O que fazer:
Transcreva, sem alterações, a passagem do texto sobre a punição de Pazuello compreendida entre "Pazuello resiste à" e "proteção da Força.", inclusive.

Seção de texto:

O comandante e Braga Netto têm em suas mãos uma delicada tarefa. Mostrar a Bolsonaro a impossibilidade de não punir Pazuello, ainda que ele tenha ido ao Rio a convite do presidente. No Estatuto dos Militares e no Regulamento Disciplinar do Exército, há vedações expressas sobre militares participarem de manifestações políticas coletivas. O artigo 45 do Estatuto diz, por exemplo, que são “proibidas quaisquer manifestações coletivas, tanto sobre atos de superiores quanto as de caráter reivindicatório ou político”. Como chefe das Forças Armadas, Bolsonaro pode suspender eventual punição imposta a Pazuello.

O principal argumento do comandante é que Pazuello está de volta às fileiras do Exército e não mais na Esplanada dos Ministérios. Assim, precisa seguir as regras estabelecidas, sob pena de prevaricação, além de poder ser questionado pelo Ministério Público Militar. A principal preocupação, no entanto, é com a hierarquia e a disciplina nas Forças Armadas.

Pazuello resiste à ida para a reserva porque está no olho do furacão da CPI da Covid e acaba de ser reconvocado para prestar depoimento aos senadores. Na opinião de militares ouvidos pelo GLOBO, no entanto, não resta a Pazuello outra alternativa, depois do problema e do constrangimento criado por ele ao Exército com sua participação no ato pró-Bolsonaro. Para eles, Pazuello está deslumbrado com o poder e precisa “deixar de olhar para o próprio umbigo” em nome da proteção da Força.

Excerto dos dados:

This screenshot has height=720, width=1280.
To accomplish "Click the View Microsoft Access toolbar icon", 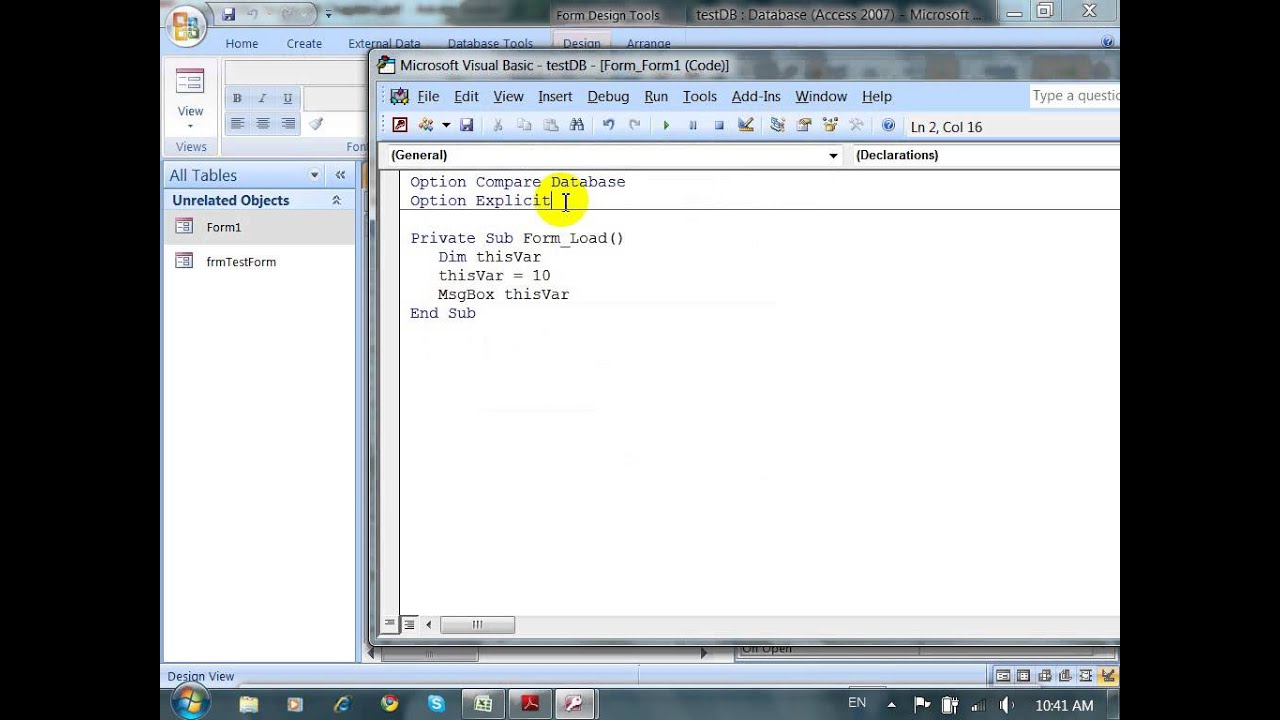I will point(400,126).
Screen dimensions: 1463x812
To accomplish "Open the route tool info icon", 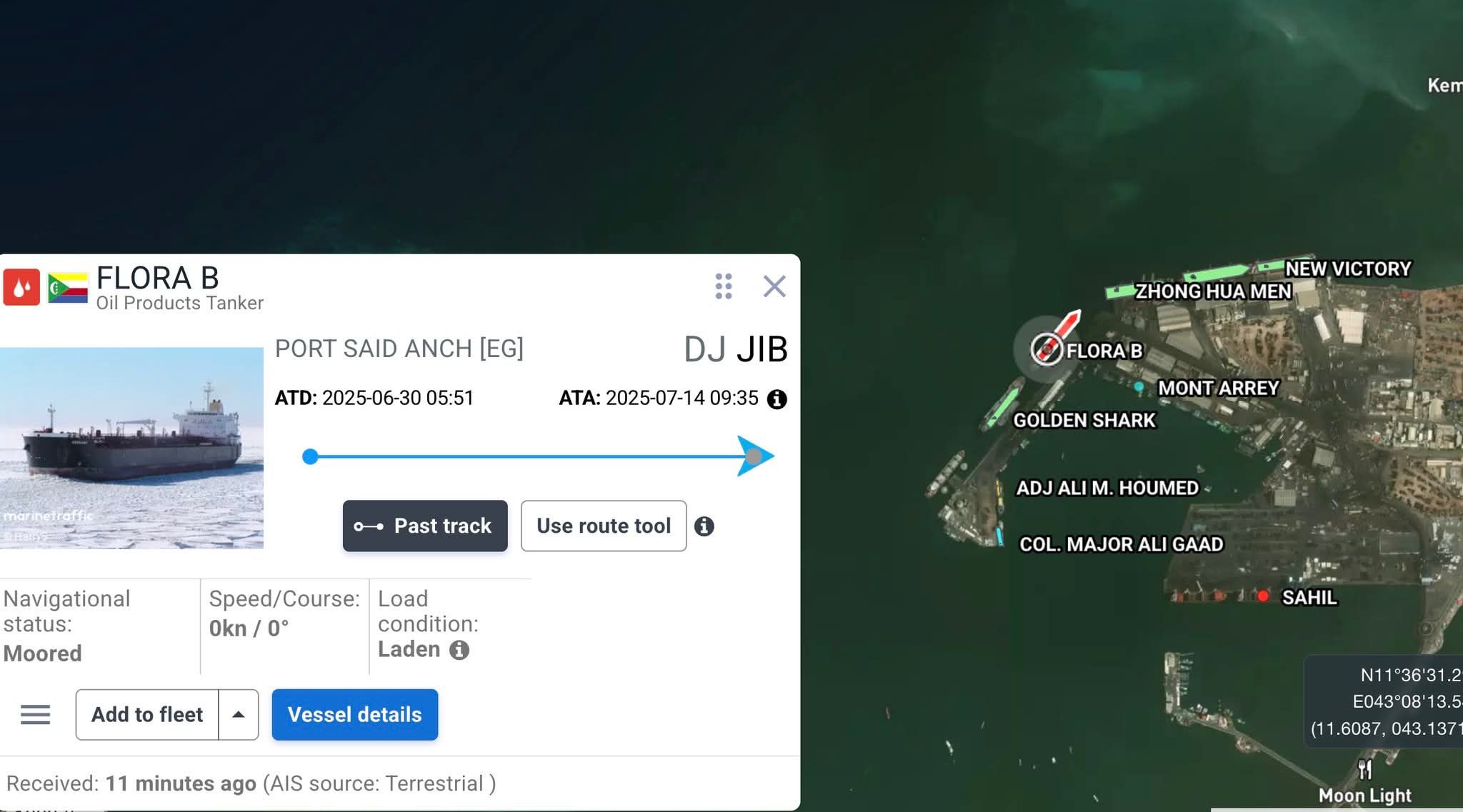I will pos(704,526).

Problema resolvido:
Pazuello resiste à ida para a reserva porque está no olho do furacão da CPI da Covid e acaba de ser reconvocado para prestar depoimento aos senadores. Na opinião de militares ouvidos pelo GLOBO, no entanto, não resta a Pazuello outra alternativa, depois do problema e do constrangimento criado por ele ao Exército com sua participação no ato pró-Bolsonaro. Para eles, Pazuello está deslumbrado com o poder e precisa “deixar de olhar para o próprio umbigo” em nome da proteção da Força.